Although biologics have been available in Canada since the 1970s,[10] they have seldom been the subject of patent litigation. In the past 15 years, the only case on biologics patent litigated to a decision is Abbvie Corporation v. Janssen Inc., 2014 FC 55 (“Abbvie”).[11] The Abbvie case involves a patent owned by Abbvie for a human antibody that binds interlukin-12 (“IL-12”) and a biologic sold by Janssen, Stelara (ustekinumab), for psoriasis. Abbvie alleged infringement and Janssen asserted that Abbvie’s patent was invalid on the grounds of obviousness, covetous claiming and lack of enablement. Justice Hughes upheld Abbvie’s patent and found Janssen infringed. In particular, on the issue involving claim construction – covetous claiming, Janssen alleged that Abbvie’s method for creating the human antibody J695, using a phage-displayed technique, could not support a claim for an antibody created by any method. The active ingredient of Janssen’s Stelara was derived using transgenic mouse technology, bound IL-12 at different places, and had a genetic make-up that was less than 50% similar to J695.[12] Regardless of these differences between the two drugs, Justice Hughes rejected Janssen’s argument and construed the claims in question as to cover human antibody, however created, that binds IL-12 within a minimum specified affinity and potency as set out in the claims, for the treatment of psoriasis.

The decision was overturned by the Federal Court of Appeal[13] and returned to the trial judge for a new decision. The basis for setting aside the FC decision was that Justice Hughes erred in not allowing Janssen to rely on certain prior art prior to trial. The FCA did not comment on the issue of covetous claiming detailed above. However, this matter has since been settled and all claims and counterclaims have been dismissed.

Although the FC decision has been set aside, it discussed issues of first impression for an antibody patent in Canada and may still be of some significance to future patent disputes involving SEBs. Justice Hughes in the FC decision allowed Abbvie to claim scope much broader than the specific embodiments disclosed in the specification. It is uncertain at this point whether courts will agree with Justice Hughes. How courts will apply the existing body of law to SEB infringement cases remains to be seen.

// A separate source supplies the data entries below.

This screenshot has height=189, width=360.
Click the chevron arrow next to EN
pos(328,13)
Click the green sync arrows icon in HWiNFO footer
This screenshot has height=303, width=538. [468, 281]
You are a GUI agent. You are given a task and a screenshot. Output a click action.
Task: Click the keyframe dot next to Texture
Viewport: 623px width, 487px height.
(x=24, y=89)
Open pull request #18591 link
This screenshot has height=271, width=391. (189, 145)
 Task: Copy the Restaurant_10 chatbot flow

[1] Health Canada, Guidance for Sponsors: Information and Submission Requirements for SEBs, s. 1.4, March 5, 2010, available online: [SEB Guidance].

[2] “Biologic Drugs and the SEB”, Canadian Generic Pharmaceutical Association.

[3] Ibid.

[4] Supra note 1, SEB Guidance.

[5] Supra note 3 SEB Guidance, s. 1.3.

[6] “Similarities and Differences between Brand Name and Generic Drugs” (July 17, 2015), Canadian Agency for Drugs and Technologies in Health, available online.

[7] Supra note 3 SEB Guidance, ss. 1.2 and

[8] Health Canada, Guidance Document: Data Protection under C.08.004.1 of the Food and Drug Regulations, October 11, 2011, available online; Guidance Document: Patented Medicine (Notice of Compliance) Regulations, February 3, 2015, available online.

[9] Free World Trust v. Électro Santé Inc., 2000 SCC 66 at para 43.

[10] Supra note 1 Biologics.

[11] Abbvie Corporation v. Janssen Inc., 2014 FC 55.

[12] Ibid at para 85.

[13] Abbvie Corporation v. Janssen Inc., 2014 FCA 242.